This work addresses the critical challenge of accurately attributing synthetic images to their original training concepts in the absence of paired annotations—a key requirement for copyright protection and model transparency. The authors propose an unsupervised attribution method that leverages contrastive self-supervised learning to align concepts across domains and incorporates an Infomax loss to encourage disentangled representations. Theoretical analysis reveals that the proposed framework is equivalent to a decomposition of the objective in canonical correlation analysis. Evaluated on the real-world AbC benchmark, the method achieves state-of-the-art performance, significantly outperforming existing supervised attribution approaches under the unsupervised setting, thereby demonstrating its effectiveness and potential.

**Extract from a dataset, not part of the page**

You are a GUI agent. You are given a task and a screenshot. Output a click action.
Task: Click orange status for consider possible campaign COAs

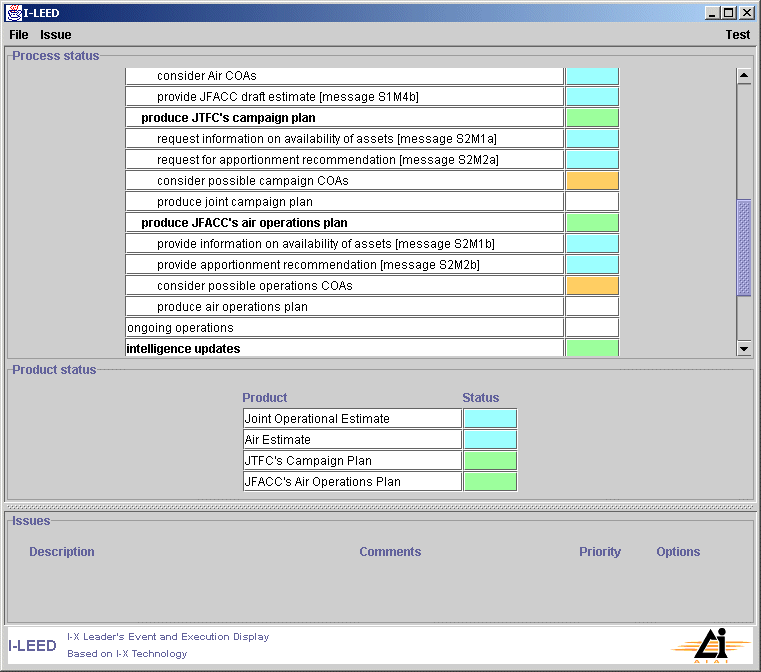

As the quality of synthetic images improves, identifying the underlying concepts of model-generated images is becoming increasingly crucial for copyright protection and ensuring model transparency. Existing methods achieve this attribution goal by training models using annotated pairs of synthetic images and their original training sources. However, obtaining such paired supervision is challenging, as it requires either well-designed synthetic concepts or precise annotations from millions of training sources. To eliminate the need for costly paired annotations, in this paper, we explore the possibility of unsupervised synthetic image attribution. We propose a simple yet effective unsupervised method called Alignment and Disentanglement. Specifically, we begin by performing basic concept alignment using contrastive self-supervised learning. Next, we enhance the model's attribution ability by promoting representation disentanglement with the Infomax loss. This approach is motivated by an interesting observation: contrastive self-supervised models, such as MoCo and DINO, inherently exhibit the ability to perform simple cross-domain alignment. By formulating this observation as a theoretical assumption on cross-covariance, we provide a theoretical explanation of how alignment and disentanglement can approximate the concept-matching process through a decomposition of the canonical correlation analysis objective. On the real-world benchmarks, AbC, we show that our unsupervised method surprisingly outperforms the supervised methods. As a starting point, we expect our intuitive insights and experimental findings to provide a fresh perspective on this challenging task.